╭─ Exercise inputs

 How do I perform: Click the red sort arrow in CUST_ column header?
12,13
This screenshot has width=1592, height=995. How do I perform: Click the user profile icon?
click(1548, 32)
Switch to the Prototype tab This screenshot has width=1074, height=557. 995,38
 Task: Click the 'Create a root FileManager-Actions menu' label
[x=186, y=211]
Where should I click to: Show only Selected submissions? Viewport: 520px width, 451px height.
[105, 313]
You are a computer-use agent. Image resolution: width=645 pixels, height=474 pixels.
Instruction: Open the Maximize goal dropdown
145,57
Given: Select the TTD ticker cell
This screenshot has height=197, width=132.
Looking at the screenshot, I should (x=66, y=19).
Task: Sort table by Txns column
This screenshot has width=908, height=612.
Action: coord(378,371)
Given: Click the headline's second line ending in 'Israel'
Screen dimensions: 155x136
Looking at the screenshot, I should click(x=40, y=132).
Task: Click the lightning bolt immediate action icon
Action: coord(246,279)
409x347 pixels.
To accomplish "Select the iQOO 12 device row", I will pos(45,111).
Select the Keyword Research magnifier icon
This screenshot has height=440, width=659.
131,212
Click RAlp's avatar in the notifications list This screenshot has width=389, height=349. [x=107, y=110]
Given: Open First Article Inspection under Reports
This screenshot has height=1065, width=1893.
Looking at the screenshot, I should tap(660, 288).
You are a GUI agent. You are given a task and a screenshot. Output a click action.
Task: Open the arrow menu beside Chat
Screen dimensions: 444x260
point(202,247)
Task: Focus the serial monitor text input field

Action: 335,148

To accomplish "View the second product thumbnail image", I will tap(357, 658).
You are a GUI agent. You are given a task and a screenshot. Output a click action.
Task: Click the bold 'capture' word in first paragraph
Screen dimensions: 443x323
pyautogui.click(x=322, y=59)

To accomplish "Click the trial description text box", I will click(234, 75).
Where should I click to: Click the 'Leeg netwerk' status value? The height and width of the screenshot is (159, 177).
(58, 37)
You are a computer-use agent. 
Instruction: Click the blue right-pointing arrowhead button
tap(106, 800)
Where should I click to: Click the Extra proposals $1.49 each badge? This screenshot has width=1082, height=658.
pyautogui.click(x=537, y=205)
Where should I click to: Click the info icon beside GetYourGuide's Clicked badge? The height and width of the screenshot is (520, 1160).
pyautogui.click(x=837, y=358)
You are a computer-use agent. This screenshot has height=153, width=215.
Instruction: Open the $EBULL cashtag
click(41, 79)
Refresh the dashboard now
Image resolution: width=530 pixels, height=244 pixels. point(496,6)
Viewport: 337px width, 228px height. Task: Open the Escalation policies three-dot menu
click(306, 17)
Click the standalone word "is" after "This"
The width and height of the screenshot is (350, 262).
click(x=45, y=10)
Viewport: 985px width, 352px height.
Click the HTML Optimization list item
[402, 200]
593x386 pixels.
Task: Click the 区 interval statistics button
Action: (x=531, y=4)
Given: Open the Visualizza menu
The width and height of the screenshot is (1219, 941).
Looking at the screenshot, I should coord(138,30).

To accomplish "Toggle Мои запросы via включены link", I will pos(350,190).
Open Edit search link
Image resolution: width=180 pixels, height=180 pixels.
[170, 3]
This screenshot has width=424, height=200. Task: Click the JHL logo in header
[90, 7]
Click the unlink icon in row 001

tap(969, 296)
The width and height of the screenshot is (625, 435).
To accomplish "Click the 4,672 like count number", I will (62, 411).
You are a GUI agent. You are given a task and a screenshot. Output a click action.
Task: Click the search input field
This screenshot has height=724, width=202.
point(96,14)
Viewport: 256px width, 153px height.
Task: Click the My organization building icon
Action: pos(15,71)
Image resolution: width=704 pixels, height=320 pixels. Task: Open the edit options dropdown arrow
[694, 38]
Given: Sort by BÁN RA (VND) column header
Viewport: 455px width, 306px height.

╰─

■ How to complete this task
Verbatim reproduction of the entries is required.

■ Answer to the problem
 How do I perform: Click the red sort arrow in CUST_ column header?
12,13
This screenshot has width=1592, height=995. How do I perform: Click the user profile icon?
click(1548, 32)
Switch to the Prototype tab This screenshot has width=1074, height=557. 995,38
 Task: Click the 'Create a root FileManager-Actions menu' label
[x=186, y=211]
Where should I click to: Show only Selected submissions? Viewport: 520px width, 451px height.
[105, 313]
You are a computer-use agent. Image resolution: width=645 pixels, height=474 pixels.
Instruction: Open the Maximize goal dropdown
145,57
Given: Select the TTD ticker cell
This screenshot has height=197, width=132.
Looking at the screenshot, I should (x=66, y=19).
Task: Sort table by Txns column
This screenshot has width=908, height=612.
Action: coord(378,371)
Given: Click the headline's second line ending in 'Israel'
Screen dimensions: 155x136
Looking at the screenshot, I should click(x=40, y=132).
Task: Click the lightning bolt immediate action icon
Action: coord(246,279)
409x347 pixels.
To accomplish "Select the iQOO 12 device row", I will pos(45,111).
Select the Keyword Research magnifier icon
This screenshot has height=440, width=659.
131,212
Click RAlp's avatar in the notifications list This screenshot has width=389, height=349. [x=107, y=110]
Given: Open First Article Inspection under Reports
This screenshot has height=1065, width=1893.
Looking at the screenshot, I should tap(660, 288).
You are a GUI agent. You are given a task and a screenshot. Output a click action.
Task: Open the arrow menu beside Chat
Screen dimensions: 444x260
point(202,247)
Task: Focus the serial monitor text input field

Action: 335,148

To accomplish "View the second product thumbnail image", I will tap(357, 658).
You are a GUI agent. You are given a task and a screenshot. Output a click action.
Task: Click the bold 'capture' word in first paragraph
Screen dimensions: 443x323
pyautogui.click(x=322, y=59)

To accomplish "Click the trial description text box", I will click(234, 75).
Where should I click to: Click the 'Leeg netwerk' status value? The height and width of the screenshot is (159, 177).
(58, 37)
You are a computer-use agent. 
Instruction: Click the blue right-pointing arrowhead button
tap(106, 800)
Where should I click to: Click the Extra proposals $1.49 each badge? This screenshot has width=1082, height=658.
pyautogui.click(x=537, y=205)
Where should I click to: Click the info icon beside GetYourGuide's Clicked badge? The height and width of the screenshot is (520, 1160).
pyautogui.click(x=837, y=358)
You are a computer-use agent. This screenshot has height=153, width=215.
Instruction: Open the $EBULL cashtag
click(41, 79)
Refresh the dashboard now
Image resolution: width=530 pixels, height=244 pixels. point(496,6)
Viewport: 337px width, 228px height. Task: Open the Escalation policies three-dot menu
click(306, 17)
Click the standalone word "is" after "This"
The width and height of the screenshot is (350, 262).
click(x=45, y=10)
Viewport: 985px width, 352px height.
Click the HTML Optimization list item
[402, 200]
593x386 pixels.
Task: Click the 区 interval statistics button
Action: (x=531, y=4)
Given: Open the Visualizza menu
The width and height of the screenshot is (1219, 941).
Looking at the screenshot, I should coord(138,30).

To accomplish "Toggle Мои запросы via включены link", I will pos(350,190).
Open Edit search link
Image resolution: width=180 pixels, height=180 pixels.
[170, 3]
This screenshot has width=424, height=200. Task: Click the JHL logo in header
[90, 7]
Click the unlink icon in row 001

tap(969, 296)
The width and height of the screenshot is (625, 435).
To accomplish "Click the 4,672 like count number", I will (62, 411).
You are a GUI agent. You are given a task and a screenshot. Output a click action.
Task: Click the search input field
This screenshot has height=724, width=202.
point(96,14)
Viewport: 256px width, 153px height.
Task: Click the My organization building icon
Action: pos(15,71)
Image resolution: width=704 pixels, height=320 pixels. Task: Open the edit options dropdown arrow
[694, 38]
Given: Sort by BÁN RA (VND) column header
Viewport: 455px width, 306px height.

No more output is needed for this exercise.